Abstract:Few-Shot Learning (FSL) is a challenging task, which aims to recognize novel classes with few examples. Pre-training based methods effectively tackle the problem by pre-training a feature extractor and then performing class prediction via a cosine classifier with mean-based prototypes. Nevertheless, due to the data scarcity, the mean-based prototypes are usually biased. In this paper, we attempt to diminish the prototype bias by regarding it as a prototype optimization problem. To this end, we propose a novel prototype optimization framework to rectify prototypes, i.e., introducing a meta-optimizer to optimize prototypes. Although the existing meta-optimizers can also be adapted to our framework, they all overlook a crucial gradient bias issue, i.e., the mean-based gradient estimation is also biased on sparse data.
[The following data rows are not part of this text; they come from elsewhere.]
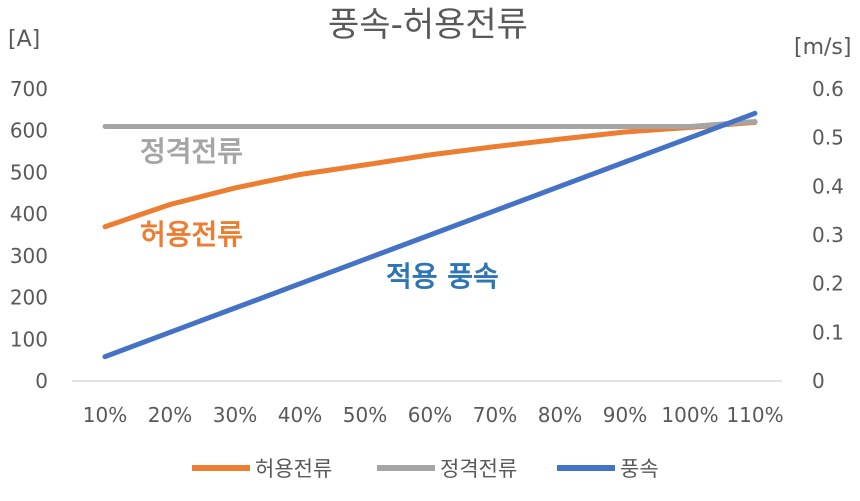 The width and height of the screenshot is (860, 501). I want to click on y-right-tick-label: 0.6, so click(828, 89).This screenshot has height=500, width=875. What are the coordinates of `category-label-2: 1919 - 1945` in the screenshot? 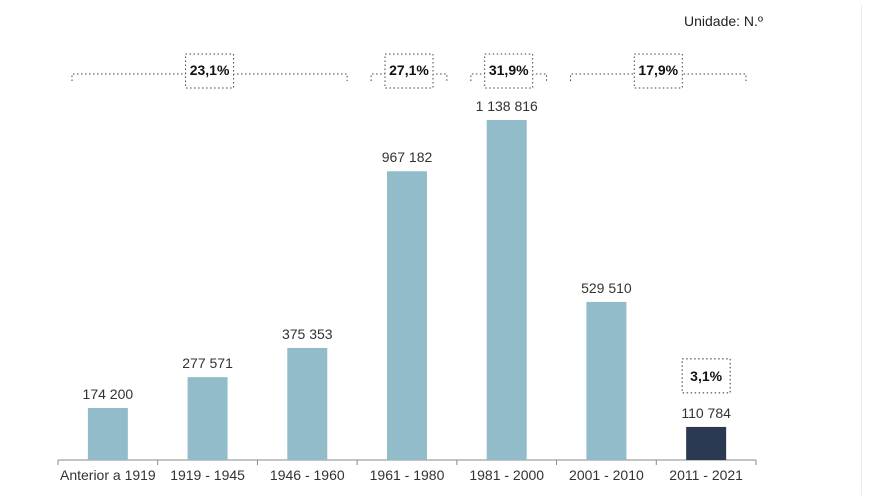 It's located at (208, 475). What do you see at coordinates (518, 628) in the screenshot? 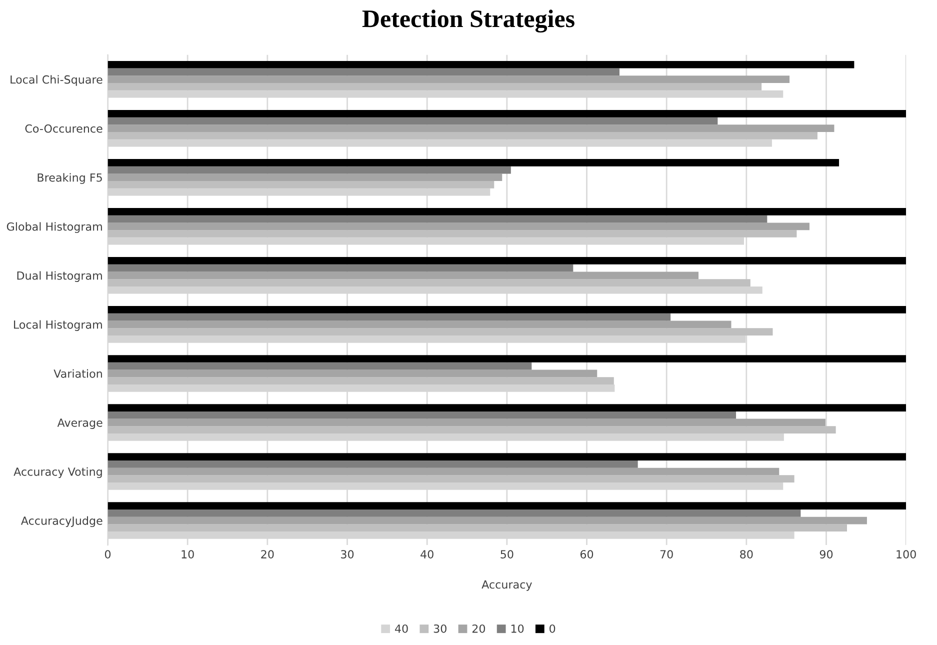
I see `legend-label: 10` at bounding box center [518, 628].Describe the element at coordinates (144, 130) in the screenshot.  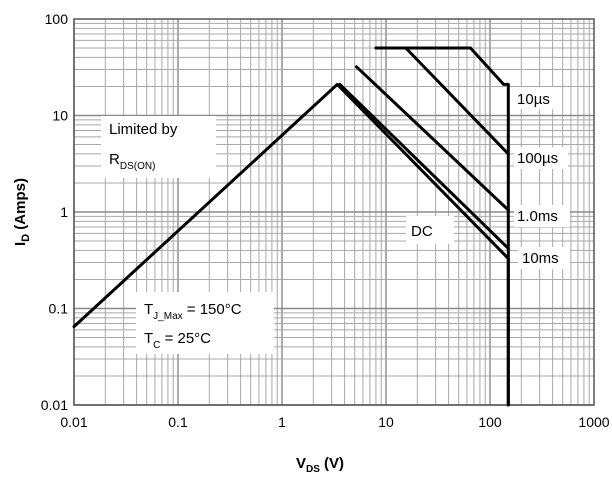
I see `annotation-limited-by: Limited by` at that location.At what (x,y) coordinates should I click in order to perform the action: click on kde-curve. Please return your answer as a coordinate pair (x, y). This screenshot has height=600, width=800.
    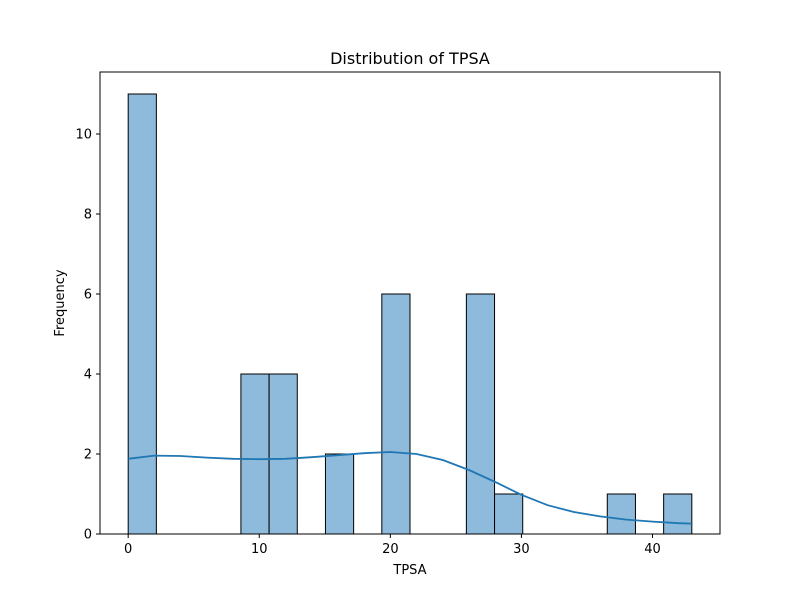
    Looking at the image, I should click on (410, 488).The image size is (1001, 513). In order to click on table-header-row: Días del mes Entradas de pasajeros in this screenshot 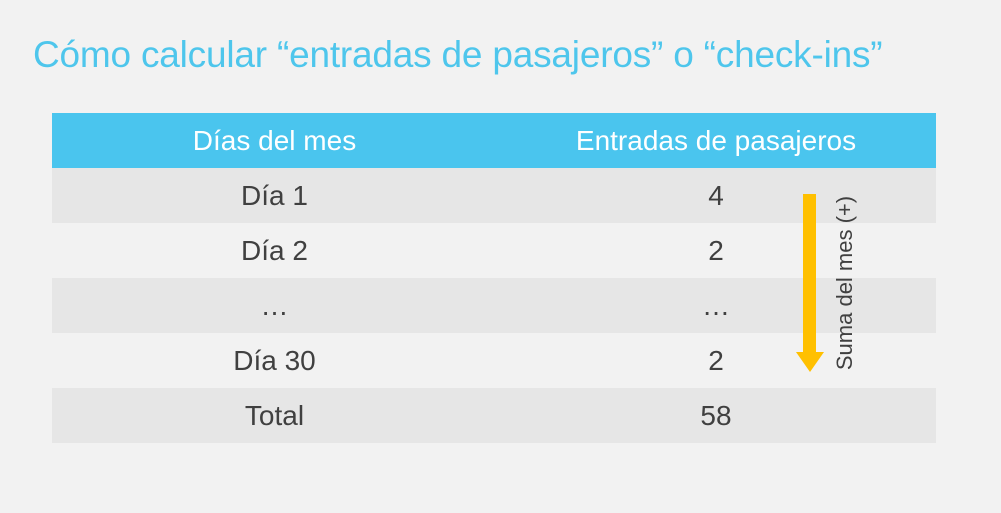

To address this issue, in this paper, we regard the gradient and its flow as meta-knowledge and then propose a novel Neural Ordinary Differential Equation (ODE)-based meta-optimizer to optimize prototypes, called MetaNODE. Although MetaNODE has shown superior performance, it suffers from a huge computational burden. To further improve its computation efficiency, we conduct a detailed analysis on MetaNODE and then design an effective and efficient MetaNODE extension version (called E2MetaNODE). It consists of two novel modules: E2GradNet and E2Solver, which aim to estimate accurate gradient flows and solve optimal prototypes in an effective and efficient manner, respectively. Extensive experiments show that 1) our methods achieve superior performance over previous FSL methods and 2) our E2MetaNODE significantly improves computation efficiency meanwhile without performance degradation.